I have at least two chapters on aspects of postwar US history that might be interesting to these folks. One addresses the fascination in the 1960s with hallucinogenic drugs – peyote, psilocybin, and especially lysergic acid diethylamide (better known as LSD). Poet Allen Ginsberg and ex-Harvard psychologist Timothy Leary considered LSD in particular to be a means to help persons “decontrol” themselves. As influential members of the counterculture, they identified hallucinogens as a radicalizing and politicizing force. I also discuss how LSD was believed (and is still believed by many medical experts) to be an effective treatment for alcoholism. The other chapter discusses the explosion at that time of prescriptions by psychiatrists of tranquilizers and antidepressants to legions of unhappily married women, and the furious reaction of feminists against the psychiatric community for doing so.

  1. Now that the hard part is over, what is the thing YOU find most interesting about your book?


  1. Every research project leaves some stones unturned. What stone are you most curious to see turned over soon?

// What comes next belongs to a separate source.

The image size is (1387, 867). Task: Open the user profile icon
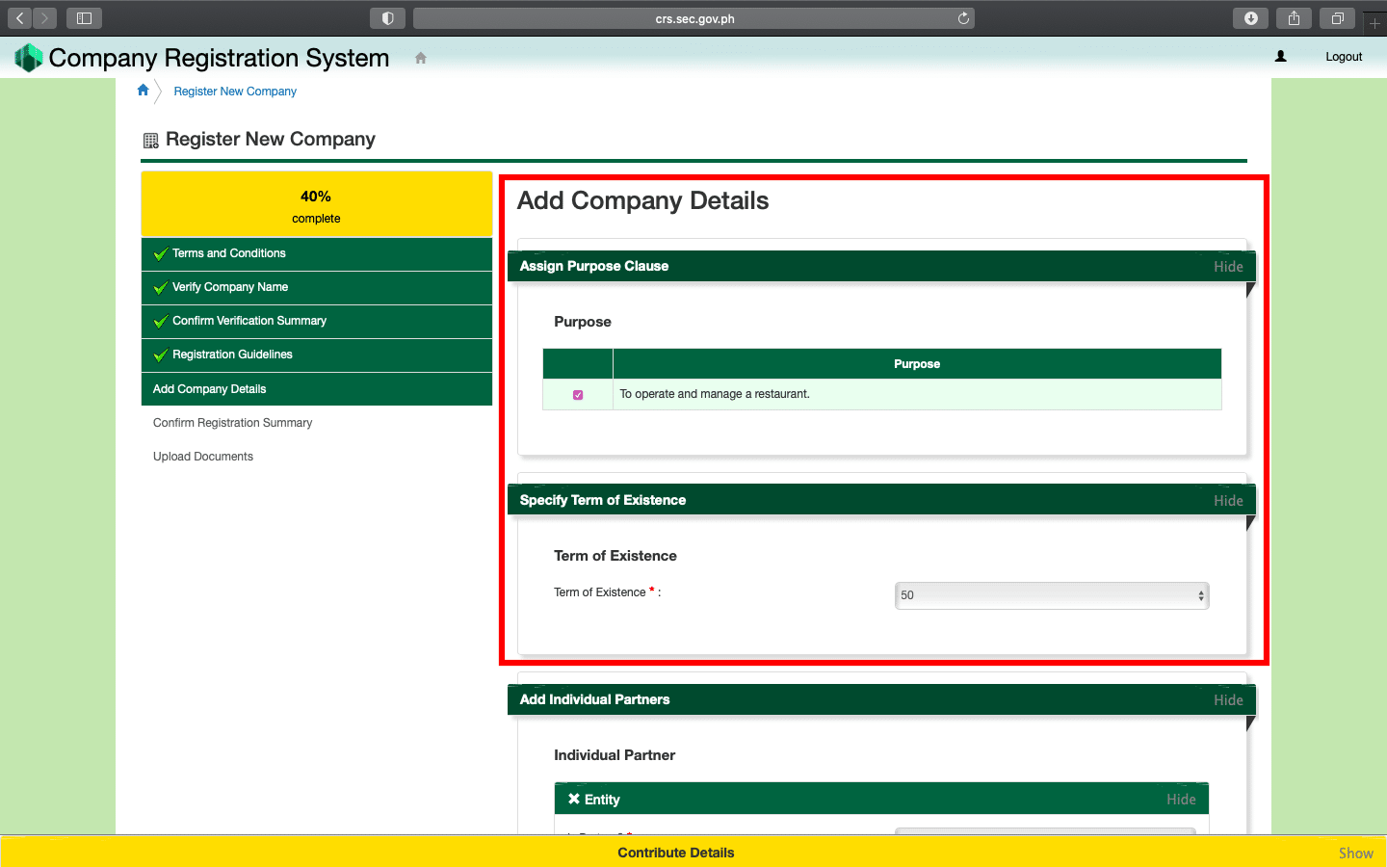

The story I tell really ends in 1980 with the publication of DSM-III. That moment marked the official endorsement by psychiatry of a biological (as opposed to social) understanding of mental illness. I do devote a short epilogue to the story as it has unfolded in the generation since 1980, but the history of this near-present and present still remains to be done. For instance, I devote only a handful of pages to the epigenetics revolution, a fascinating recent development within psychiatry. But what I have begun to work on are the intersections and intermingling of neuroscience with psychology and psychiatry because this piece of the story represents a rather large stone that I do believe very much deserves to be turned over soon.

  1. BONUS QUESTION: In an audio version of this book, who should provide the narration?

My top choice would be Joseph Gordon-Levitt. I’d think he’d bring an excellent mix of ironic wit and earnest intensity that reflects this book’s intentions. He’d also be great for reaching that all-important under-40 demographic. If Gordon-Levitt was busy, I’d definitely go for the incomparable Michael Shannon, who does schizophrenic better than any actor working today.